- [Exercise objective]:
For the records below, print the lines from the line with "Image resolution: width=711" through the line with "Given: Open submission 93836507" exactly as written; include both end lines and exclude the rest.

Stored data entries
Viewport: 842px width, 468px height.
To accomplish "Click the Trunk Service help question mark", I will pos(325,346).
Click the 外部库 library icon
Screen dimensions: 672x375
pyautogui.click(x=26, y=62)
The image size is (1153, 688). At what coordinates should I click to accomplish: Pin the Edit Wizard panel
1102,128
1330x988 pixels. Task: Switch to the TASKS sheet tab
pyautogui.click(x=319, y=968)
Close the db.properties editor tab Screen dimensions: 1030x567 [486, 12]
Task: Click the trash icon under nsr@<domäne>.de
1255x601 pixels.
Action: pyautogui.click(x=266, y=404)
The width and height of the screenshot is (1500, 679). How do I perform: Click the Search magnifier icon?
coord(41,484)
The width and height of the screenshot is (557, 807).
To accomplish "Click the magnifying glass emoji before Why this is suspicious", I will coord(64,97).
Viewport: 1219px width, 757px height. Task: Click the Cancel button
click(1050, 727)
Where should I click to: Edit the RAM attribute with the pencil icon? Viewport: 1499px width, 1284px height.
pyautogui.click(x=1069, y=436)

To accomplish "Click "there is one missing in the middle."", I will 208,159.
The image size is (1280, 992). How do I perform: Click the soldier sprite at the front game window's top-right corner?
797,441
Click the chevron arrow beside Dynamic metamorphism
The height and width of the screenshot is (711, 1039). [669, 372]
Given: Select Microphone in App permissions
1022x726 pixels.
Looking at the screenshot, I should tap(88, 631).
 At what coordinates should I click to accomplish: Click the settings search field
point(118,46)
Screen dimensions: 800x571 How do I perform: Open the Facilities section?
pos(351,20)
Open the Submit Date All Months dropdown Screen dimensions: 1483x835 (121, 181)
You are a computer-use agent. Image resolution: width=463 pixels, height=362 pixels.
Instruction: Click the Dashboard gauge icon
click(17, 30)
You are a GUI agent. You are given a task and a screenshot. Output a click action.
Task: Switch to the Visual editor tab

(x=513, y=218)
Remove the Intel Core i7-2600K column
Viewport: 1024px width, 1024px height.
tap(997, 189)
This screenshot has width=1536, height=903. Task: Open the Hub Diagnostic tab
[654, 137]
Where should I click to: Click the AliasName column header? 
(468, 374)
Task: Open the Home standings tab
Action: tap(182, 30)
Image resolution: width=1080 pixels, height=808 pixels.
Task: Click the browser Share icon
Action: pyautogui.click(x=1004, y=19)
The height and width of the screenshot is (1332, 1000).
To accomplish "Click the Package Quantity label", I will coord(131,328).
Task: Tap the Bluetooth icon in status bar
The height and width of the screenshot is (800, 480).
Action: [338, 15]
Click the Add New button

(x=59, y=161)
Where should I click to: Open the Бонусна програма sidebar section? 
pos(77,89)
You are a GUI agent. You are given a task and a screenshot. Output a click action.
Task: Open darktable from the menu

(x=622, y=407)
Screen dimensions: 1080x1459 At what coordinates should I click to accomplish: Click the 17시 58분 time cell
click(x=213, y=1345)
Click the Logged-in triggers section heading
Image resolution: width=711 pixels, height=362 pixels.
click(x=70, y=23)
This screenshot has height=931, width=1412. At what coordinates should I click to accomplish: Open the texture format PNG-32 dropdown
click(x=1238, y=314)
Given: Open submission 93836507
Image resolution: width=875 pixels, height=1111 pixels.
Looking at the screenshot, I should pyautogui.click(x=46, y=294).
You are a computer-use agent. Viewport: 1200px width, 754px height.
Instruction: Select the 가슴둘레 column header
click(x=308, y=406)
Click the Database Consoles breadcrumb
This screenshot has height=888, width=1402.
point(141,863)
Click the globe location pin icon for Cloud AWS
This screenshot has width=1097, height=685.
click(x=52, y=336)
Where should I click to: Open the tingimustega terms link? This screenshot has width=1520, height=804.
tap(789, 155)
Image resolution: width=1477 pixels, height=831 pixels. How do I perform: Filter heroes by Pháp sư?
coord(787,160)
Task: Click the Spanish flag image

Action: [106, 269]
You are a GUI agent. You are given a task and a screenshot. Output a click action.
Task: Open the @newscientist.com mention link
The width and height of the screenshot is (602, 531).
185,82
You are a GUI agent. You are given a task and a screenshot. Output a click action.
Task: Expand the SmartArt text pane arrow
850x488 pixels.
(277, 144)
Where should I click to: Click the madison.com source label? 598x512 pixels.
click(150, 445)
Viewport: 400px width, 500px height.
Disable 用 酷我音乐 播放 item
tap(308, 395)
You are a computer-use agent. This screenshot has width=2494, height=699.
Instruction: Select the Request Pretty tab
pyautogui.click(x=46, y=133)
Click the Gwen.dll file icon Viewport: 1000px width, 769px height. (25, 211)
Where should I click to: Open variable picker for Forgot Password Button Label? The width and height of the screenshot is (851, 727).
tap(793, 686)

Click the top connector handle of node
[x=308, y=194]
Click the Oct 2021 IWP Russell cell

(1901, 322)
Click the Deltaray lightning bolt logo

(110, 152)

- [Solution to this task]:
Image resolution: width=711 pixels, height=362 pixels.
click(x=70, y=23)
This screenshot has height=931, width=1412. At what coordinates should I click to accomplish: Open the texture format PNG-32 dropdown
click(x=1238, y=314)
Given: Open submission 93836507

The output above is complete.